= Data extracts =
*****

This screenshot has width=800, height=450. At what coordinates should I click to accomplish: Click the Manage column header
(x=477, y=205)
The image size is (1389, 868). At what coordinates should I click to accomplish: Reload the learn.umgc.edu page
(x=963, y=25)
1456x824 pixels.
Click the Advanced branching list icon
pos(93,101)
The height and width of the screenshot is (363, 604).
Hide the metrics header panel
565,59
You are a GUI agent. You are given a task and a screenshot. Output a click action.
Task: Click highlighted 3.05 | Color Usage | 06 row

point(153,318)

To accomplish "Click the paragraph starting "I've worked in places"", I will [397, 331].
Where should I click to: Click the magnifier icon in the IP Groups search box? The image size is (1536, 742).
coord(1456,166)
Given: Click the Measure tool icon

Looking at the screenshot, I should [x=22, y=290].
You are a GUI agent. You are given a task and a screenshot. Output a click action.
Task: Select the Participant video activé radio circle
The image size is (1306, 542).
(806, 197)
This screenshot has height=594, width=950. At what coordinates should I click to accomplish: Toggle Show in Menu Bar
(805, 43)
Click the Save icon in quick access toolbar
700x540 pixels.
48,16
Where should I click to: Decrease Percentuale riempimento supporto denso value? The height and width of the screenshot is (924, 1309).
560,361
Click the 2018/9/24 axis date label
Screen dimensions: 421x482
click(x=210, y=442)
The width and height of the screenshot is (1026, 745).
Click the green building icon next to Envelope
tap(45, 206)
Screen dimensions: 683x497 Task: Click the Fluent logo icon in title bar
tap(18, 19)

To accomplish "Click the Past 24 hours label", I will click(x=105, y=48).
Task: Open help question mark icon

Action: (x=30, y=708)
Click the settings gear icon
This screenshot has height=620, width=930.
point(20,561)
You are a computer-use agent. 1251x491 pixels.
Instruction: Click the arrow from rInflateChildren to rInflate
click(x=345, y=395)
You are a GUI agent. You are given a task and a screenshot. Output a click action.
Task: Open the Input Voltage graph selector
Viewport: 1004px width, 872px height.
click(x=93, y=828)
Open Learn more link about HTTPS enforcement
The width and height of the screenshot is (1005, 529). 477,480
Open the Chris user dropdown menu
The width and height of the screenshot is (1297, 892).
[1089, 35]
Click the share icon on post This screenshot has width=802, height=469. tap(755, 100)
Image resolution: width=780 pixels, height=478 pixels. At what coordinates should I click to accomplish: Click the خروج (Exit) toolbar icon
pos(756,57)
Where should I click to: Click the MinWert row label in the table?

*****

= Goal of the exercise =
Which of the lines in the data hold the string "label"? Report each of them by copying it.

= Expected output =
Click the 2018/9/24 axis date label
To accomplish "Click the Past 24 hours label", I will click(x=105, y=48).
Where should I click to: Click the MinWert row label in the table?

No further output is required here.